| JOB |
Rewrite the material below, changing every "Identify the location of" to "Point out the position of" and leaving everything else untouched.

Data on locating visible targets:
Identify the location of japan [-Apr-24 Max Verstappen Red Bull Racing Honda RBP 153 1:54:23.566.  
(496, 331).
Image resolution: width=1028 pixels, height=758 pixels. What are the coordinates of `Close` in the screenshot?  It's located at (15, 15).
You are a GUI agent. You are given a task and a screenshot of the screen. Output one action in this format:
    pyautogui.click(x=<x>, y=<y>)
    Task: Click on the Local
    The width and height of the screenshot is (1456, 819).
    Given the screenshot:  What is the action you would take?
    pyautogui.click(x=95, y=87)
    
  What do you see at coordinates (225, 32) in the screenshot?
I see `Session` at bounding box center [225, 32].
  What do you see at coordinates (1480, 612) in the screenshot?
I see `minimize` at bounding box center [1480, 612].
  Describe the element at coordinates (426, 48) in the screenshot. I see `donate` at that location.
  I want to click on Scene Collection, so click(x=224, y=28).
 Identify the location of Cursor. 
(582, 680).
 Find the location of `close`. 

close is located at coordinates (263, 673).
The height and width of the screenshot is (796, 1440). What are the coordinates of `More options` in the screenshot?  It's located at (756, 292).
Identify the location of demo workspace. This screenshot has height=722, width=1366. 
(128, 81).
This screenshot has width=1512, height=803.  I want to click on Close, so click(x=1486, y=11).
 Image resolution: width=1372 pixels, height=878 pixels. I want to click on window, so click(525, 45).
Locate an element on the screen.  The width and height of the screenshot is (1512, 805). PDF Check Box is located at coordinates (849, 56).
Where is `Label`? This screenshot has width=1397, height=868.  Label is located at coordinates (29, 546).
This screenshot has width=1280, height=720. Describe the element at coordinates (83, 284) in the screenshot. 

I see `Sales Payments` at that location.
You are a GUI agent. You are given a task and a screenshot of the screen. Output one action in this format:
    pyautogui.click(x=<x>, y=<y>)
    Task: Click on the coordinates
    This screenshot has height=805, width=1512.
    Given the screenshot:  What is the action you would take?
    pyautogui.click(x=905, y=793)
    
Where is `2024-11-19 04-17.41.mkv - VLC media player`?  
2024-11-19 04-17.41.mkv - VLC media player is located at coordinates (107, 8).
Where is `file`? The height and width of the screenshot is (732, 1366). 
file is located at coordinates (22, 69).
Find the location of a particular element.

| FINISHED TASK |
Point out the position of japan [-Apr-24 Max Verstappen Red Bull Racing Honda RBP 153 1:54:23.566.  
(496, 331).
Image resolution: width=1028 pixels, height=758 pixels. What are the coordinates of `Close` in the screenshot?  It's located at (15, 15).
You are a GUI agent. You are given a task and a screenshot of the screen. Output one action in this format:
    pyautogui.click(x=<x>, y=<y>)
    Task: Click on the Local
    The width and height of the screenshot is (1456, 819).
    Given the screenshot:  What is the action you would take?
    pyautogui.click(x=95, y=87)
    
  What do you see at coordinates (225, 32) in the screenshot?
I see `Session` at bounding box center [225, 32].
  What do you see at coordinates (1480, 612) in the screenshot?
I see `minimize` at bounding box center [1480, 612].
  Describe the element at coordinates (426, 48) in the screenshot. I see `donate` at that location.
  I want to click on Scene Collection, so click(x=224, y=28).
 Point out the position of Cursor. 
(582, 680).
 Find the location of `close`. 

close is located at coordinates (263, 673).
The height and width of the screenshot is (796, 1440). What are the coordinates of `More options` in the screenshot?  It's located at (756, 292).
Point out the position of demo workspace. This screenshot has height=722, width=1366. 
(128, 81).
This screenshot has width=1512, height=803.  I want to click on Close, so click(x=1486, y=11).
 Image resolution: width=1372 pixels, height=878 pixels. I want to click on window, so click(525, 45).
Locate an element on the screen.  The width and height of the screenshot is (1512, 805). PDF Check Box is located at coordinates (849, 56).
Where is `Label`? This screenshot has width=1397, height=868.  Label is located at coordinates (29, 546).
This screenshot has width=1280, height=720. Describe the element at coordinates (83, 284) in the screenshot. 

I see `Sales Payments` at that location.
You are a GUI agent. You are given a task and a screenshot of the screen. Output one action in this format:
    pyautogui.click(x=<x>, y=<y>)
    Task: Click on the coordinates
    This screenshot has height=805, width=1512.
    Given the screenshot:  What is the action you would take?
    pyautogui.click(x=905, y=793)
    
Where is `2024-11-19 04-17.41.mkv - VLC media player`?  
2024-11-19 04-17.41.mkv - VLC media player is located at coordinates (107, 8).
Where is `file`? The height and width of the screenshot is (732, 1366). 
file is located at coordinates (22, 69).
Find the location of a particular element.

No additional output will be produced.